═════ Extrait choisi ═════
L'importance d'un partenariat d'affaires pour répondre au COVID-19 

Le ministre turc du commerce a indiqué que le commerce bilatéral du pays avec l'Afrique s'élevait à 23,8 milliards de dollars en 2018, et les exportations turques à 14,4 milliards de dollars pour la même période. La diplomatie économique et humanitaire est devenue la grande stratégie de la Turquie pour retrouver le leadership perdu sur les continents européen et africain. Ainsi, la nation eurasienne a étendu ses réseaux de « puissance douce », en essayant de répondre aux demandes d'aide de plusieurs pays. Le désir de la Turquie de prendre le leadership régional a fait qu'en pleine crise sanitaire, Ankara a décidé d'accroître son influence sur le continent africain.
═════ Données étudiées ═════
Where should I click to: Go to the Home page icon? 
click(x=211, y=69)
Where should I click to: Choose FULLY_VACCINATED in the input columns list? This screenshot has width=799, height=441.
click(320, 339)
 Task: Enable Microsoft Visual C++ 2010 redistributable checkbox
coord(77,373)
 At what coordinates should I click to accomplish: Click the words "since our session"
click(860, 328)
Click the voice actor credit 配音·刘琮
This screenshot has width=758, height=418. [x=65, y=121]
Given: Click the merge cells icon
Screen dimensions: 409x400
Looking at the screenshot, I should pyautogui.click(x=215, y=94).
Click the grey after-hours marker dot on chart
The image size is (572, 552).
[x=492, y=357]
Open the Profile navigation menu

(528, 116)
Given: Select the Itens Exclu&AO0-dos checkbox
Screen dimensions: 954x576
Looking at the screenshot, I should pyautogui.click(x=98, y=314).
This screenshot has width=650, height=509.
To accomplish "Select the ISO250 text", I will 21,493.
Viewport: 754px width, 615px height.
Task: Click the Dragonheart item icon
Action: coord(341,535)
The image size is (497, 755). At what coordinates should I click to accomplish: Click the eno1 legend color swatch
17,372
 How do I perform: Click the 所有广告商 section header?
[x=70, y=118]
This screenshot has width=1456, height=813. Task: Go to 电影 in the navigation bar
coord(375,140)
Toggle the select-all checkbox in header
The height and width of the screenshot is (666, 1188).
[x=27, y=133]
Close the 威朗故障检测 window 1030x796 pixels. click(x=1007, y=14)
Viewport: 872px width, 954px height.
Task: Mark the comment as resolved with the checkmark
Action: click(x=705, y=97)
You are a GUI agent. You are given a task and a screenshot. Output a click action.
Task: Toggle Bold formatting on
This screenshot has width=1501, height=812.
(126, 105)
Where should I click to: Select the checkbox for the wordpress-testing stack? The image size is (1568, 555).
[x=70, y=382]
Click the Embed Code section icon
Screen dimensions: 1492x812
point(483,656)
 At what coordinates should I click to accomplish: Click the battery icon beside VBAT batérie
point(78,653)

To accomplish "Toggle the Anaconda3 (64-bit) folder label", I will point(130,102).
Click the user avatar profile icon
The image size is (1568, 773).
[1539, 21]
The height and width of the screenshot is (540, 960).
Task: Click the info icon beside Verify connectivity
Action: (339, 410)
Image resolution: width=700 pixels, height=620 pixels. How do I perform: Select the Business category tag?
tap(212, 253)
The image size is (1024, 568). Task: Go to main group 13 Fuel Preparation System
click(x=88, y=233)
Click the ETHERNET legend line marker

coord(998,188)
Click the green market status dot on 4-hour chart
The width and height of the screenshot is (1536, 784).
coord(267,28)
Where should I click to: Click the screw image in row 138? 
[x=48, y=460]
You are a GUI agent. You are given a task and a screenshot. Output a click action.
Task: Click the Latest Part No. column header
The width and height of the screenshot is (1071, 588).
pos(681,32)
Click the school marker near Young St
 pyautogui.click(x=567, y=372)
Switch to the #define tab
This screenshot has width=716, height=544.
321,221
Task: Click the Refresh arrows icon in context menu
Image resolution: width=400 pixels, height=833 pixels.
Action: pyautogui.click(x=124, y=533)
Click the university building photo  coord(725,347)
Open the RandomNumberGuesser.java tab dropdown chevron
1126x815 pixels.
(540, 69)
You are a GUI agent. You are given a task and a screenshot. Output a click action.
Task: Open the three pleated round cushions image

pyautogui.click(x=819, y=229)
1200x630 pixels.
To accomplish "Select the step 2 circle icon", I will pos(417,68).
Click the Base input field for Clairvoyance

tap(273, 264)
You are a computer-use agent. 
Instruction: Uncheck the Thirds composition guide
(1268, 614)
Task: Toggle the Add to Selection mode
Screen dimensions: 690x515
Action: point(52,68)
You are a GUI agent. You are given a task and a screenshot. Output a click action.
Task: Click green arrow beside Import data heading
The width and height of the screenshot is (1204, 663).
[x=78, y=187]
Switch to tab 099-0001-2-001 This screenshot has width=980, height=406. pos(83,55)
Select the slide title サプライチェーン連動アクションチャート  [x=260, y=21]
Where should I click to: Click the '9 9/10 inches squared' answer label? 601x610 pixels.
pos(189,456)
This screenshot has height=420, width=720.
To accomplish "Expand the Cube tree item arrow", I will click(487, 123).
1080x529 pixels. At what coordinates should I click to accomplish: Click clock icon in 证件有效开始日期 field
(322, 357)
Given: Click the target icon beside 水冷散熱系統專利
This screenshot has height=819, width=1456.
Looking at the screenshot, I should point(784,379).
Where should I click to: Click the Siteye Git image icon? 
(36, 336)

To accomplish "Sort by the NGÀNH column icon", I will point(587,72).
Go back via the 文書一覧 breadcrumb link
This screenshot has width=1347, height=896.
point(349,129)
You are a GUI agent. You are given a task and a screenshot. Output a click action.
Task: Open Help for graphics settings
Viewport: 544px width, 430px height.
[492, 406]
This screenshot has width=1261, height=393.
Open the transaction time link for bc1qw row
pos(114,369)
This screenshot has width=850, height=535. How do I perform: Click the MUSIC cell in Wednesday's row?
═════
» Consigne: Extrayez du texte sur la Turquie et l'Afrique le passage qui va de « Le ministre turc » jusqu'à « le continent africain. » inclus, sans y changer un mot.

» Votre réponse:
Le ministre turc du commerce a indiqué que le commerce bilatéral du pays avec l'Afrique s'élevait à 23,8 milliards de dollars en 2018, et les exportations turques à 14,4 milliards de dollars pour la même période. La diplomatie économique et humanitaire est devenue la grande stratégie de la Turquie pour retrouver le leadership perdu sur les continents européen et africain. Ainsi, la nation eurasienne a étendu ses réseaux de « puissance douce », en essayant de répondre aux demandes d'aide de plusieurs pays. Le désir de la Turquie de prendre le leadership régional a fait qu'en pleine crise sanitaire, Ankara a décidé d'accroître son influence sur le continent africain.